Cadence doesn’t see the changes as she is writing nothing, avoiding her friends and her sister. She’s taking bigger and bigger risks with her drinking. She finds herself explaining her purchases to cashiers, and changing where she buys her wine. When it all comes crashing down, her ex-husband taking Charlie to his home, her sister taking her to re-hab, Cadence thinks she’s reached her lowest point, but the climb out of alcoholism is a battle, a long long fight.
I related to Cadence, being a mom is hard, being a single mom much be much more difficult. Losing your husband and feeling like you’ve already given up your career for motherhood and now left in a divorce, I can imagine the desperation. I liked Cadence, and even though I couldn’t imagine drinking in such a way myself I know it’s completely plausible.

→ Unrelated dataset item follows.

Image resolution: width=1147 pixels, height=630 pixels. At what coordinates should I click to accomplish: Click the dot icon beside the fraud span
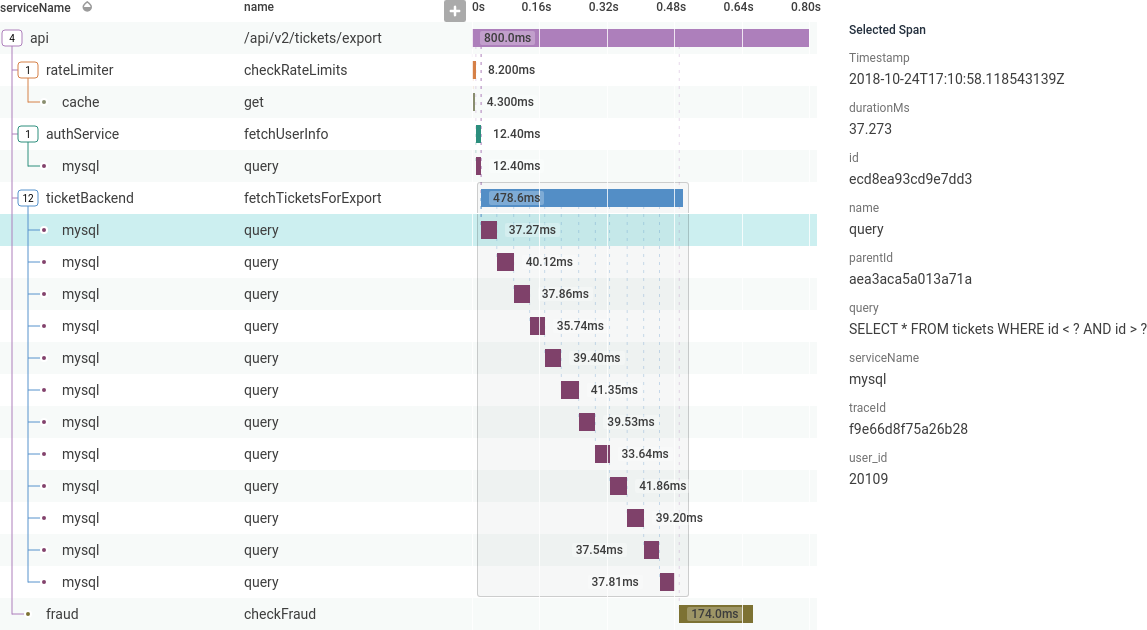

I grew up with a father that occasionally drank to excess, it was a known factor that if he wasn’t home by 5:30, and didn’t have a meeting, something was up. He was in a bar and there was no way to know when he would be home, or what his mood would be like. My dad could go from happy to violent in two seconds and it was completely unpredictable. He didn’t drink daily, and he wasn’t a bad person, he just didn’t know when to stop when he was stressed and decided to have a drink as a way to put his work behind him. He has never admitted he had a problem.
I share this because the reality and harshness of alcoholism is palpable in Best Kept Secret. Amy Hatvany wrote this book after her own recovery, and while not about her, she knows what she’s talking about. This book really made me think about my friends who discuss having that glass of wine or two when their husbands get home, or when the kids go to bed. Is this a reasonable relaxation technique or do some of them have pending issues? Would I really know? I’m not opposed to drinking, I drink, but would I be aware if someone had a problem, how well can someone hide their addiction?
I gave this book a 4 out of 5 stars, and I highly recommend it.